El récord de Eric Hopkins, uno de sus socios, fue para una de las audiencias sobre el matrimonio entre personas del mismo sexo, cuando un grupo de 10 acampó en la calle durante una semana entera. A entre 30 y 48 dólares la hora, hay quien pagó hasta 6.000 dólares (5.350 euros) por entrar, lo que genera un debate ético sobre si se puede mercantilizar el acceso a algo esencial en la democracia como un debate en el Congreso o una audiencia de la más alta instancia judicial del país. O si se puede comprar y vender el acceso a la educación pública: el neoyorquino Robert Samuel, de Same Ole Line Dudes, cuenta que ha cobrado por dos días para conseguir plaza en una escuela pública de prestigio a la que se inscribía a los niños por orden de llegada.
La duda ética aumenta cuando quienes hacen cola para los grupos de presión son indigentes. “Al principio empezamos a reclutar gente de los albergues [para personas sin techo], pero esa gente empezó a prosperar, ahora tienen sus hogares, ha sido muy bueno para ellos”, defiende Mark Gross, si bien añade que «con esta Administración hay menos trabajo porque ha bajado la actividad legislativa». El profesor de filosofía Michael J. Sandel, Premio Príncipe de Asturias de 2018, aborda este asunto en su libro Lo que el dinero no puede comprar: el sistema perjudica a quien no puede permitirse pagar al guardacolas ni tampoco esperar por sí mismo durante dos días y el efecto para la sociedad cambia si se trata de las entradas para un concierto o para participar en el debate de la negociación de una ley.
Las audiencias del Supremo solo se pueden seguir en persona, mientras que las del Congreso ya se retransmiten online, pero a los agentes interesados de cada sector les gusta asistir en persona igualmente porque pueden ver las reacciones de todos los presentes en la sala, fuera de las cámaras, y acercarse a departir con los legisladores. El alto tribunal ha tratado de eliminar la práctica en los últimos años, prohibiendo formar cola a quienes no sean parte de la asociación de juristas, pero no pueden controlar lo que ocurre en la calle. Y algunos congresistas han impulsado proyectos de ley, también sin éxito. Se ha convertido en un trabajo a tiempo parcial para mucha gente.

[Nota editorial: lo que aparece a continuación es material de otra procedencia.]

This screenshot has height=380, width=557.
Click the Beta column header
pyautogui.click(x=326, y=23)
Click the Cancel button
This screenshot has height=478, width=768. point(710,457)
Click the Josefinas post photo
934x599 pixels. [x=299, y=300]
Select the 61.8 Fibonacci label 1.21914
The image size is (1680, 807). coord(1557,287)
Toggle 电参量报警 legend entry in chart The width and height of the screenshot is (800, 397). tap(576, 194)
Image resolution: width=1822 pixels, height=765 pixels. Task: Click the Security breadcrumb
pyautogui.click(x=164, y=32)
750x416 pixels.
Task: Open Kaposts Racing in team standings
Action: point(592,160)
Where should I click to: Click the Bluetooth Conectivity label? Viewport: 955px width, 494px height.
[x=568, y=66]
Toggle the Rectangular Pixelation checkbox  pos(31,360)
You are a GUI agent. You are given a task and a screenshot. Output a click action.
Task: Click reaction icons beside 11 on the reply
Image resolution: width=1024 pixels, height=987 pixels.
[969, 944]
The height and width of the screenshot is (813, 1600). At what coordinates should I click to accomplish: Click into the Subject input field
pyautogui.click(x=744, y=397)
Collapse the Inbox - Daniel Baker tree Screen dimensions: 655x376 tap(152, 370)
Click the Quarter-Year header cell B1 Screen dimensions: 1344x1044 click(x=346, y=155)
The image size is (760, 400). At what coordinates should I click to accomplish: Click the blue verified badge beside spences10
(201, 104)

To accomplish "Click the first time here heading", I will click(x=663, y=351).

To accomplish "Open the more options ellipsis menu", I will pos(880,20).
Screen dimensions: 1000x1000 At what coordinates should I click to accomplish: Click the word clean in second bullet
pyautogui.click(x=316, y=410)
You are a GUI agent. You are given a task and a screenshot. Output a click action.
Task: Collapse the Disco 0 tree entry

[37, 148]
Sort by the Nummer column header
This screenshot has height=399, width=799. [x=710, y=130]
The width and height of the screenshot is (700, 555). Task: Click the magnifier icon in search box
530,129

Jennifer Goff, de 34 años, comenzó trabajando sola hace dos, con una tarifa plana de 30 dólares (cerca de 27 euros) la hora: “Pensé que si había tanta gente interesada en algo, seguramente serían capaces de pagar para que alguien esperase por ellos”. Ahora coordina a un equipo de ocho o 10 personas y tiene su propia marca, Skip the Line (evítese la cola), hace esperas para entrar en sesiones en los tribunales o en el Capitolio, pero hace más caja con el ocio: restaurantes de moda, entradas para espectáculos, etcétera. La cola más larga que ha hecho jamás fue para entrar en un evento de Juego de Tronos: tres días seguidos haciendo turnos.
Dice Hopkins que, además del frío, el trabajo se vuelve difícil muchas veces por “el ego de las personas”. ¿El ego? “Sí, el ego, ¿a que es ridículo? Pues hay gente que no puede estar al lado de la otra, dicen que llevan un sombrero mejor, mejor cliente…”.